All the current foals are boys…

And the youngest:

Update on the clipping of foals: I asked why.  My guess was right (shocking, I know!), since they are Arabians at a breeding/show barn, the babies are clipped to show facial features, head and neck. Seeing a more accurate color is a bonus of clipping. Potential buyers can see accurate face, ear, neck detail, immediately.

Barbie’s Jail Journal

Day 338: I don’t know what I’ve done. I’ve been removed from my big paddock – in which there is grass – and as much mud as a pampered girl like me needs. Forget facials. I like full-body mud treatments. I doubt my roomate Angel got me evicted, she liked me. Plus, how many clunky draft horses get to room with super models?

I stare at the four walls.  Bars on the windows. Lock on the door. I’m not the only horse in this…jail. Can’t talk to other inmates, or I’d ask why I’m in lock up. Must be a women’s prison.  Only mares.

Day 339: Thoroughly enjoyed torturing Daisy.  I paced all night and sweated up a storm! Ha. I look like I’ve dropped 100 pounds.  She doesn’t need to know it’s an optical illusion. I hope it will make her put me back on grass.

Day 341: Gave up pacing.  Boooooring. Fine.  I’m inside.  No one will tell me what is going on.

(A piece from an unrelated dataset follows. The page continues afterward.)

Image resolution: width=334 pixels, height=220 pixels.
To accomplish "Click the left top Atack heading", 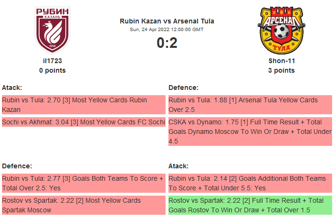I will pos(12,88).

The mare across the way got a new roommate overnight, like IN her cell. I suppose there’s enough room.  The new horse is a midget. Phew. The mare stinks.

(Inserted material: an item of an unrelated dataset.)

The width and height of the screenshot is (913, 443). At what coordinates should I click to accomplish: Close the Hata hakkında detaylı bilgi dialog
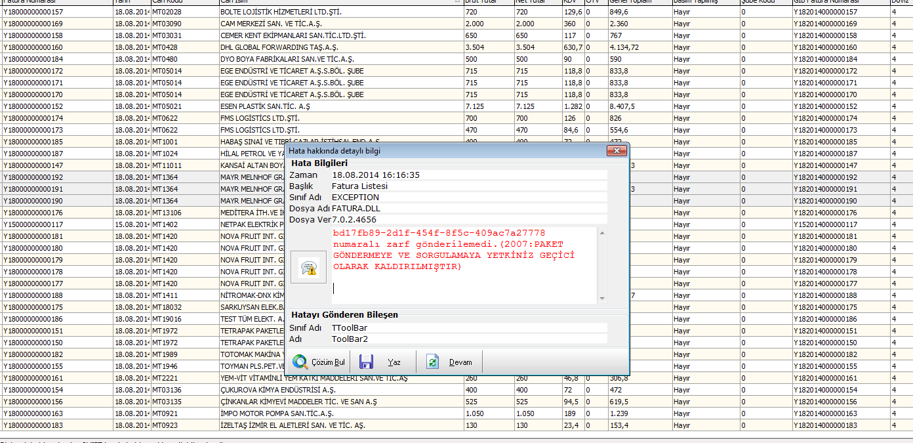pos(615,151)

Day 345: I get to go out in the “exercise yard” during the day, but only if it’s not raining. What?  Like I haven’t lived in rain my whole life?  What is it about humans?  Did they all look up at the sky and nearly drown as children?  They’re rain phobic.

Day 347: They put a mare and a midget in the paddock next to mine.  I pinned my ears and charged them.  So? I was bored. My hooves need to be done. I can’t stand not having them filed properly. Where’s the farrier?

Day 350: Geeze, visiting hours in this place are sooo random. I get no one for a whole day, then ten people show up (I don’t even know them all) and want to visit. And they all talk like I’m terrific. If I’m so terrific, why am I in lock up?  Next time I get out? Gonna pick the warden’s pocket, call Hudson.  He’ll get me out.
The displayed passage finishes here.